The GNU was conceptualised and is led by the ANC which invited other political parties to be a part of it, the party’s leaders have said. 

The party called comments by Zille on the GNU reckless and not in keeping with someone who was an invited guest.

ANC deputy secretary-general Nomvula Mokonyane said they are aware that since the GNU incorporates many political parties there would be a lot of contestation in the space which could be “exploited to undermine the positive intentions”.

“We as the ANC are duty-bound to nurture this, we can't be as reckless as Mrs Zille, we can't be reckless because it is us who invited people. She was a guest and she remains a guest of the ANC,” said Mokonyane.

“And if she has any discomfort she is bound to actually express it and it is within her right but not to undermine the ... majority of political parties that are represented in parliament because all of them have got a mandate.”

Mokonyane was responding to comments made by Zille during the week saying that the term GNU was essentially a farce and that the ANC was actually in a coalition with the ANC.

These comments seem to have angered a lot of people in the ANC who feel vindicated for speaking out against any coalition arrangement that includes the DA.

But Mokonyane, and the party’s head of election Mdumiseni Ntuli, said the situation the ANC found itself in was a result of the “will of the people” which produced electoral results that failed to give one single political party an outright majority.
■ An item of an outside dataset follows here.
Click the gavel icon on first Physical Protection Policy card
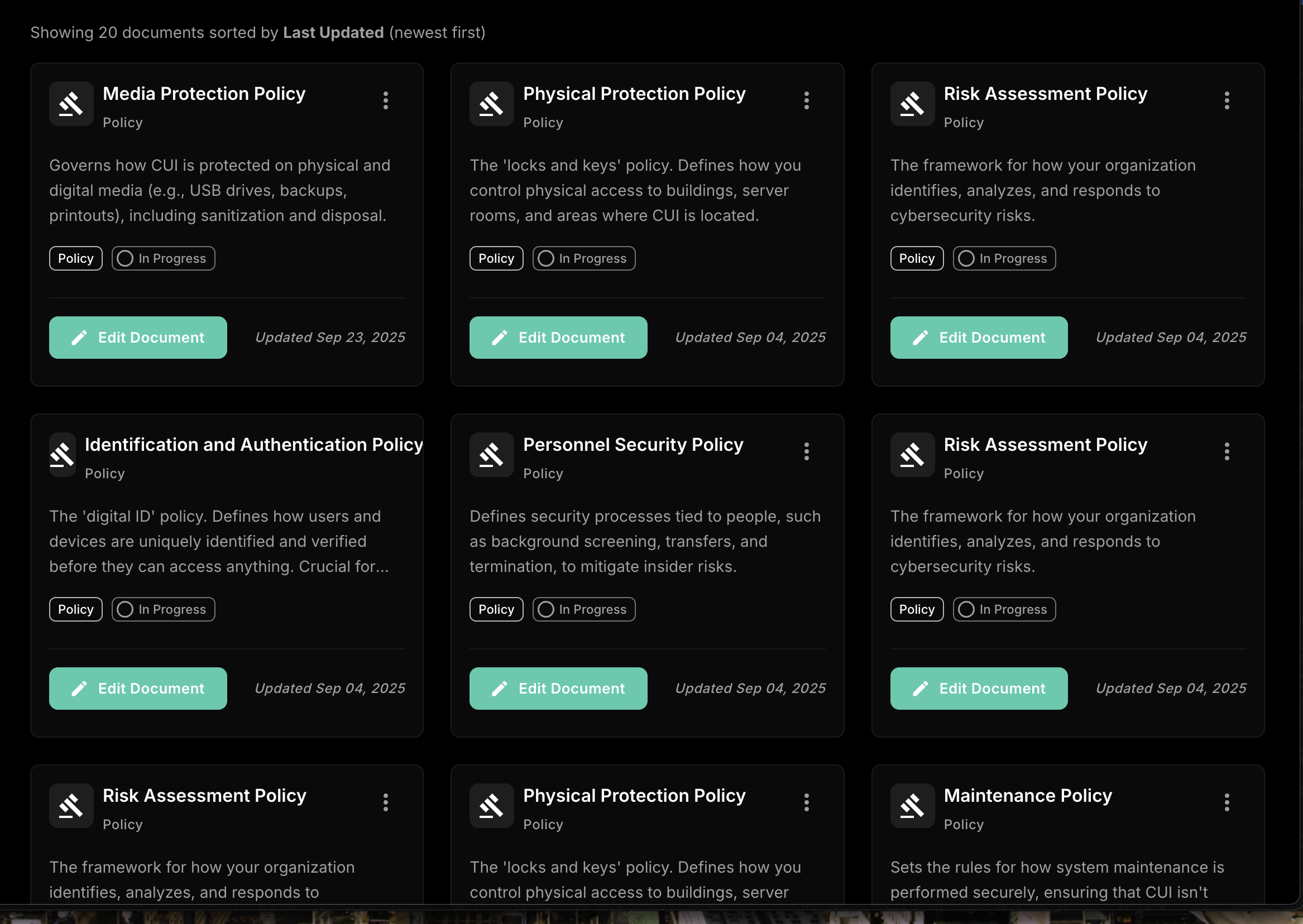This screenshot has width=1303, height=924. [491, 104]
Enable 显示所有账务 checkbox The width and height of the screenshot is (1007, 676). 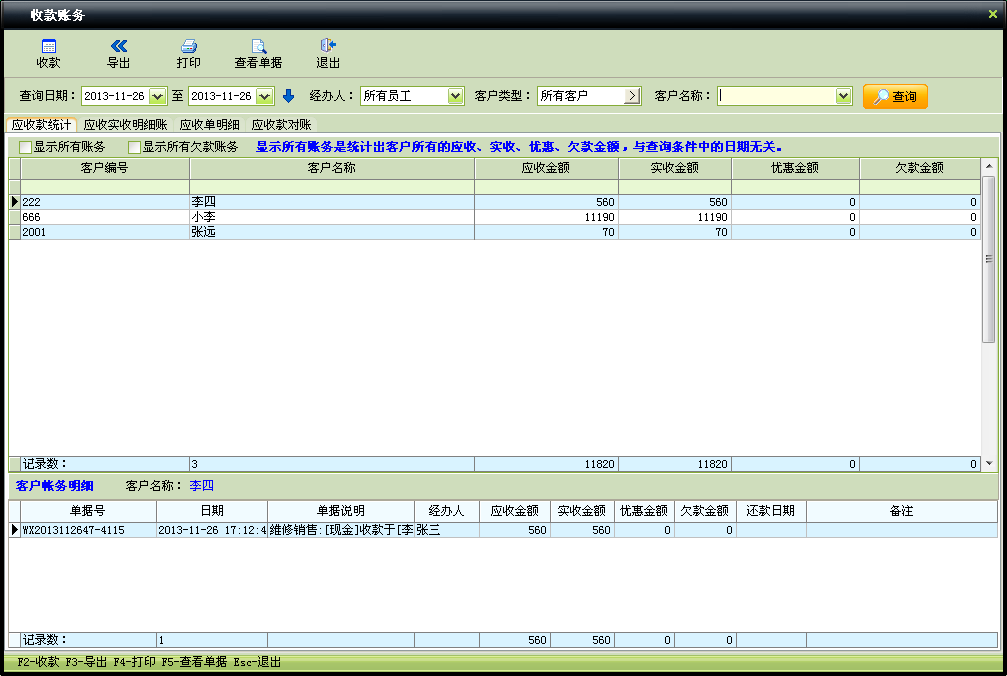click(26, 147)
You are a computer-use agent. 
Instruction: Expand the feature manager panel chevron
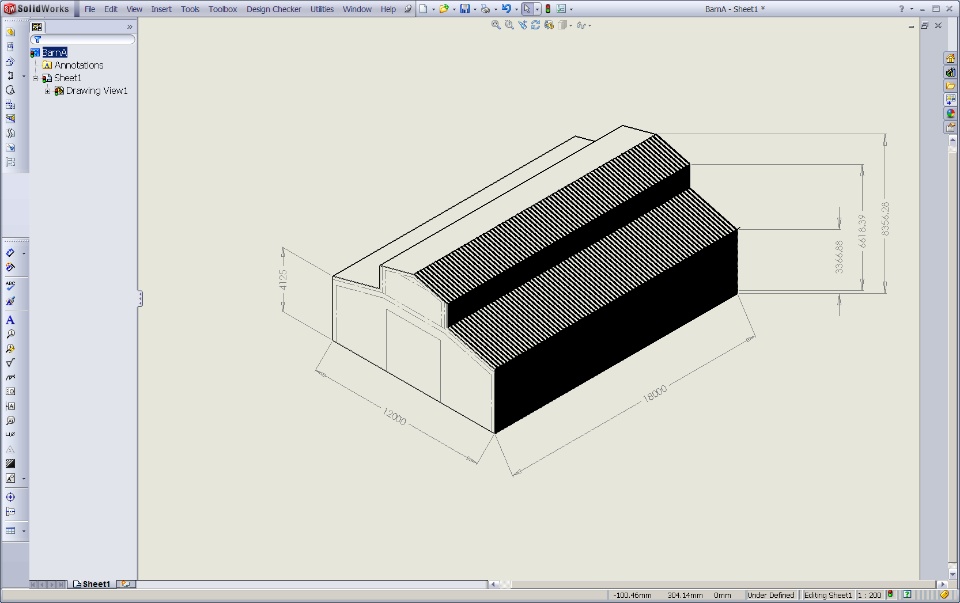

“We all said we embraced the will of the people and we're working through that will of us having 40% to grow our influence and we really hope you will have an appreciation the ANC has been able to influence more than nine political parties to work together with us to protect the hard-won gains of our democracy and shape the way forward. Hence we have put forward the issue of a national dialogue so that we take all South Africans along,” said Mokonyane.

Ntuli said everyone in the ANC agreed the GNU was the best possible route the party could have taken after the polls where it received 40% of the vote.

Therefore, he said, comments by the likes of Zille were expected but the DA remained the ANC’s guest.

“I think we have embraced the GNU and we're leading it. Of course we understand that the GNU is going to remain a very contested terrain. It's not surprising the behaviour of Helen Zille for instance. All that she does and what she says, this is going to be a contested terrain. We said this right from the onset when we were arguing that it is the ANC that has invited everybody into the GNU, including the DA,” said Ntuli.

“So at times it sounds arrogant when we say it is the ANC-led GNU, but practically and in theory it's what it meant because we conceptualised this idea, we sold it to parties. Each one of them agreed and assented to the document on the statement of intent.

“What we have accepted as the ANC is that it’s going to be a contested terrain. The opposition is not going to [lay low] including those in the GNU because everybody wants to set the agenda for this country to prepare for 2026 and 2029.”